Foi em 1999 que surgiu este regime e com ele a possibilidade de os
presos e respectivas companheiras se encontrarem uma vez por mês,
em instalações próprias, e usufruírem
três horas de privacidade - desde que provem que viviam maritalmente
há pelo menos dois anos. Construíram-se dois equipamentos
de raiz, um em Vale de Judeus, outro no Funchal. Setenta mil contos
(350 mil euros) foi o custo dos dez «mini-apartamentos»,
que não têm tido falta de uso. Todos os dias há
visitas íntimas, de manhã e à tarde. Cento e
quatro reclusos beneficiam do sistema em Vale de Judeus, ou seja,
um quinto da população prisional. Em Tires são
oito mulheres, num total de 600. Apenas as que têm os companheiros
naquela prisão.
O portão eléctrico abre-se e a carrinha entra, parando
num espaço intermédio, com outro portão em frente,
que dá acesso à prisão. As mulheres saem, sacos
na mão e um brilhozinho nos olhos. Trazem roupa de cama, fronhas,
lençóis - os itens obrigatórios inscritos no
regulamento. O estalar das luvas de borracha de uma agente dá
sinal para o início da revista. Tudo é passado a pente
fino - gel de banho, estojos de «toilette» - em busca
de objectos cortantes, fármacos, álcool ou drogas. Segue-se
a passagem no detector de metais e a revista na casa de banho, com
as visitantes despidas.
Finalmente, tudo a postos... Alinhadas em fila indiana, é com
passo apressado que as mulheres se dirigem ao edifício das
visitas íntimas. À entrada, distribuem-se preservativos.

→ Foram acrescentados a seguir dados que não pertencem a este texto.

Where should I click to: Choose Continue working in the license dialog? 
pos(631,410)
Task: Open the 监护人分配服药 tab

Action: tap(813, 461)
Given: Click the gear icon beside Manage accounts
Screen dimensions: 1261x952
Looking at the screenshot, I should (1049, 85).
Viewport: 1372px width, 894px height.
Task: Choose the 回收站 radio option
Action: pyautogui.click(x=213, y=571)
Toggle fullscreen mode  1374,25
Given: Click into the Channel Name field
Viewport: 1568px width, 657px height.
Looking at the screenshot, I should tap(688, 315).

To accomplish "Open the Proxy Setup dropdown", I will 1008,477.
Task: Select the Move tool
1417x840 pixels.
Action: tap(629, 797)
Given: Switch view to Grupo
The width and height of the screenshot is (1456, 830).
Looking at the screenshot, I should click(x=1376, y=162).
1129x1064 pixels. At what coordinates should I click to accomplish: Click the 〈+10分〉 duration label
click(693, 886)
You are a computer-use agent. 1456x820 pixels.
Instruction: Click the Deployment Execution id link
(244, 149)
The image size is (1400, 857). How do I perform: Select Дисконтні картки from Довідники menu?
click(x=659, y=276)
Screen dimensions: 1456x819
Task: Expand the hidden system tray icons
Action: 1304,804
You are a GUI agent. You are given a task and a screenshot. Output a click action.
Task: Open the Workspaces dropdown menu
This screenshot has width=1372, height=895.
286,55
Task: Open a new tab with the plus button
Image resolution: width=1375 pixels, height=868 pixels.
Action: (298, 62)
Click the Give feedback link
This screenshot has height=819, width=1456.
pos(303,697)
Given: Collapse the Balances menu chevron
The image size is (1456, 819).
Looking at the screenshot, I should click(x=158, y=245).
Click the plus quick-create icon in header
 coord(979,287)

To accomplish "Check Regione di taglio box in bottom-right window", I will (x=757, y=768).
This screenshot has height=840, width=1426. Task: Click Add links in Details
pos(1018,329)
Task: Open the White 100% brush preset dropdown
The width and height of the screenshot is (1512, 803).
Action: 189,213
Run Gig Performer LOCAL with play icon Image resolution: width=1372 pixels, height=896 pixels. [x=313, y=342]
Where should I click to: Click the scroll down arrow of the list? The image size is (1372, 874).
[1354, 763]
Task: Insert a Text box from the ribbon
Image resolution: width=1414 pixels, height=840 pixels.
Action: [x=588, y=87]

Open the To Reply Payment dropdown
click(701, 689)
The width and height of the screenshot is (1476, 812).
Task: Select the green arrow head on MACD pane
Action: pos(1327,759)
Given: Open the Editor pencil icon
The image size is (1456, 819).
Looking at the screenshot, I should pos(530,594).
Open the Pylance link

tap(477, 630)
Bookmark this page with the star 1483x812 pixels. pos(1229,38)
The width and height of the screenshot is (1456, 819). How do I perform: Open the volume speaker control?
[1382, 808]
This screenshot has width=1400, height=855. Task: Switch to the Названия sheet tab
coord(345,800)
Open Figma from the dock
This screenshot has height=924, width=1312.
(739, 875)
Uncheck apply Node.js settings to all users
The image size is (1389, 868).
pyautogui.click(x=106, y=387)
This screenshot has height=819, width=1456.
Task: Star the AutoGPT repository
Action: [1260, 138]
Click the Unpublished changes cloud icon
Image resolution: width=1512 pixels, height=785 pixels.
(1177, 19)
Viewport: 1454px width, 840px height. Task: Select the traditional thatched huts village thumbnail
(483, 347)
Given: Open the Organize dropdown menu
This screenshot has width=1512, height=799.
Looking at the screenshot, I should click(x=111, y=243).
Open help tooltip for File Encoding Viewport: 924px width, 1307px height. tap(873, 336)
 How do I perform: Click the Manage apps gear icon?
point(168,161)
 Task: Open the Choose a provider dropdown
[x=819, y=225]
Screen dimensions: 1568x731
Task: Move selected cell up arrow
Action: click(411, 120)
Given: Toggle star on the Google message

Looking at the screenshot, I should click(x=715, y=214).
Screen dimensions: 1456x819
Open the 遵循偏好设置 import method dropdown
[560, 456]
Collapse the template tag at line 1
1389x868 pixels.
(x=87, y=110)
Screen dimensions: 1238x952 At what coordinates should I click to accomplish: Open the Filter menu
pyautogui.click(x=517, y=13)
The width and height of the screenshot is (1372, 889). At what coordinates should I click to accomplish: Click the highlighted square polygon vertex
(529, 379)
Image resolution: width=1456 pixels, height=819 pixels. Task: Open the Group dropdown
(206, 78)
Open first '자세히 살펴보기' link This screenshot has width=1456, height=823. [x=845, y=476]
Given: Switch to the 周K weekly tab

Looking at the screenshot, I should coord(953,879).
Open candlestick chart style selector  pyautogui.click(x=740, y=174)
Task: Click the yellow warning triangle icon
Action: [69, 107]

Depois, à vez, são encaminhadas para os quartos, ao
longo de um corredor de mármore frio. Além da cama de
casal, no quarto há uma mesa, cadeiras, uma «kitchenette»
onde se pode fazer um chá e uma casa de banho. À porta,
duas embalagens de detergente lembram aos reclusos que a limpeza posterior
das instalações deverá ser feita por eles.
TRÊS HORAS A SÓS
para ouvir música. Outro tarda em chegar. «Onde anda
o número 467?», questiona a agente ao telefone. «Está
a tomar banho», respondem-lhe. «Há sempre um que
se atrasa... Ou está a aperaltar-se ou então não
está com muita pressa de ver a mulher...», graceja-se.
As portas são trancadas, as três horas começam
a contar. Dez minutos antes do fim da visita, uma funcionária
fará um telefonema para o quarto, a avisar que o tempo está
a terminar. Depois, os presos são submetidos a análises
para detecção de consumo de álcool ou de estupefacientes.
Se o controlo for positivo, o direito às visitas é suspenso.
Para eles, o tempo a dois passa a voar. De novo no corredor, fumam-se
cigarros, dão-se últimos beijos e abraços. Os
maridos ficam a espreitar à esquina, vendo as mulheres ir-se
embora. Como que tentando prolongar o momento, só passado um
bocado atravessam a porta que os leva de regresso ao dia-a-dia prisional.
Revistadas uma vez mais antes de fazerem o caminho de volta, as mulheres
vão mais alegres, mais calmas, com o mesmo - ou será
outro? - brilhozinho nos olhos.
DELPHINE E VINCENT
Fernanda, Delphine e Verónica vieram ver os maridos. A primeira
é portuguesa, a segunda francesa, a última brasileira.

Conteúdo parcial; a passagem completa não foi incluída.